This is a prospective, multicenter, real-world observational cohort study designed to evaluate the effectiveness and safety of IL-23 inhibitors in adults with active Crohn's disease in routine clinical practice. The primary study population consists of patients who initiate treatment with an IL-23 inhibitor, including guselkumab or risankizumab, as part of physician-directed standard care. Participants will be consecutively enrolled and followed according to the study protocol.
This is not a head-to-head randomized controlled trial. Treatment is not assigned by the study protocol; instead, therapy is selected by treating physicians in routine clinical practice. In addition to the primary IL-23 inhibitor cohort, a concurrent prospective cohort of bio-naive patients initiating TNF inhibitor therapy will be enrolled during the same study period for a nested comparative analysis. This comparative cohort is intended to support evaluation of comparative effectiveness and safety between bio-naive IL-23 inhibitor-treated participants and bio-naive TNF inhibitor-treated participants.
Eligible participants must have active Crohn's disease with objective evidence of intestinal inflammation, as defined by protocol-specified clinical, endoscopic, imaging, and/or biomarker criteria. For the IL-23 inhibitor cohort, both biologic-naive and biologic-experienced patients may be included, provided they have not previously received IL-23 inhibitor therapy. For the concurrent TNF inhibitor comparative cohort, participants must be bio-naive and must otherwise meet the relevant protocol-defined eligibility criteria.

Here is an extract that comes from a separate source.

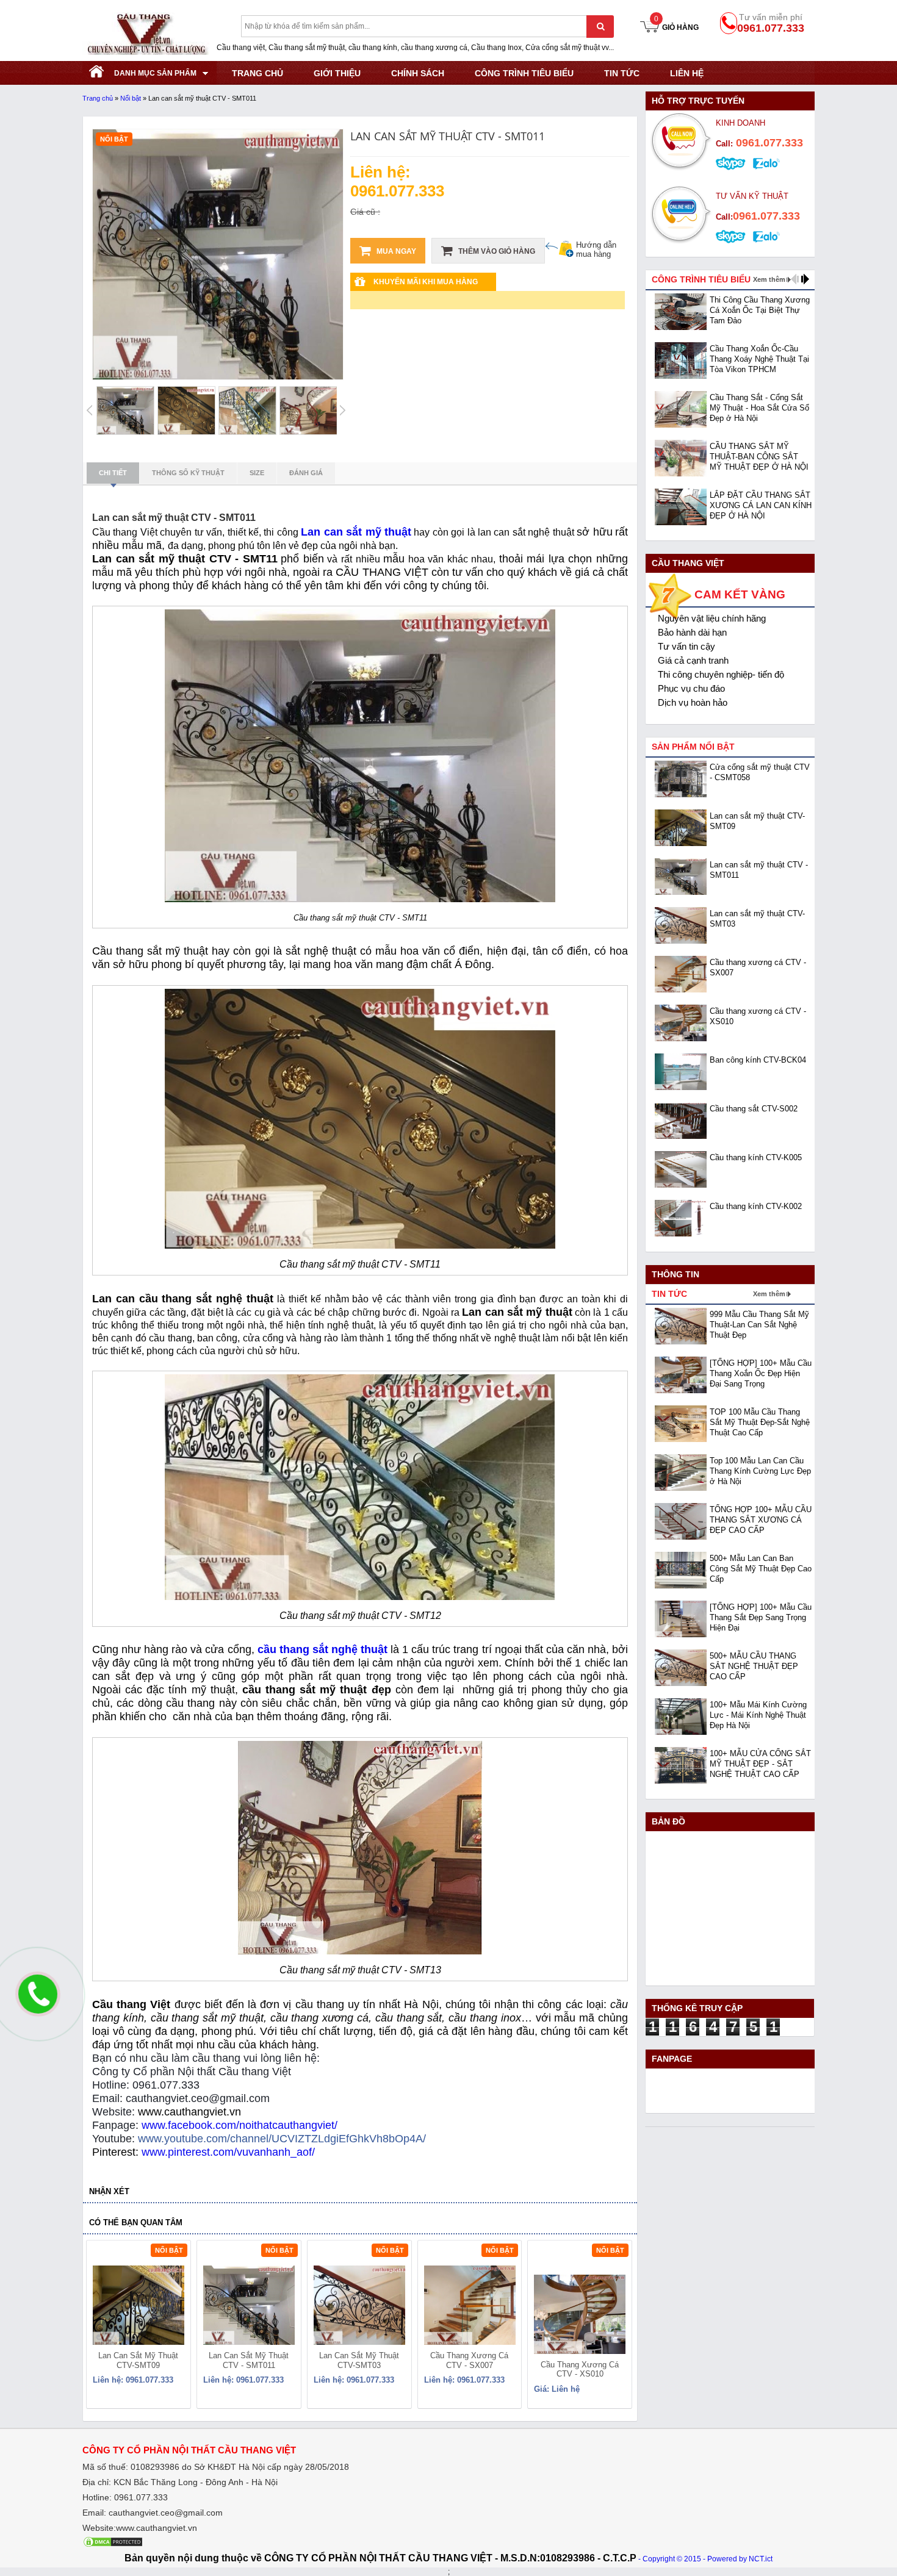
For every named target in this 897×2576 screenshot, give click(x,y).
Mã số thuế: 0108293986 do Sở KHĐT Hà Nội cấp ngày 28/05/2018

The primary outcome is the clinical remission rate at Week 12, defined as a Crohn's Disease Activity Index (CDAI) score of less than 150. Secondary outcomes include clinical response, endoscopic remission, endoscopic response, PRO-2 remission, corticosteroid-free clinical remission, corticosteroid-free endoscopic remission, deep remission, mucosal healing, bowel ultrasound inflammatory improvement, C-reactive protein normalization, fecal calprotectin normalization, and safety outcomes assessed during induction and maintenance follow-up. Safety assessments include adverse events, serious adverse events, special safety events, and treatment discontinuation or switching.
Participants will undergo protocol-defined follow-up assessments during induction and maintenance, including evaluations at baseline, Week 12 and Week 52, as available in routine clinical practice. Assessments may include symptom evaluation, laboratory testing, endoscopy, bowel ultrasound, and other clinically indicated imaging studies. Optional biospecimen collection may include blood, stool, and clinically available intestinal tissue samples.
Exploratory analyses will examine integrated multi-omics features associated with treatment response, including fecal microbiome, blood and fecal metabolomic, and intestinal tissue transcriptomic data in participants with available samples. These analyses are intended to identify candidate biologic features associated with clinical remission, endoscopic outcomes, biomarker improvement, and safety outcomes over time.
This study is intended to generate prospective real-world evidence regarding the effectiveness and safety of IL-23 inhibitors in active Crohn's disease and to provide additional comparative evidence from a concurrent prospective bio-naive TNF inhibitor cohort in nested analyses.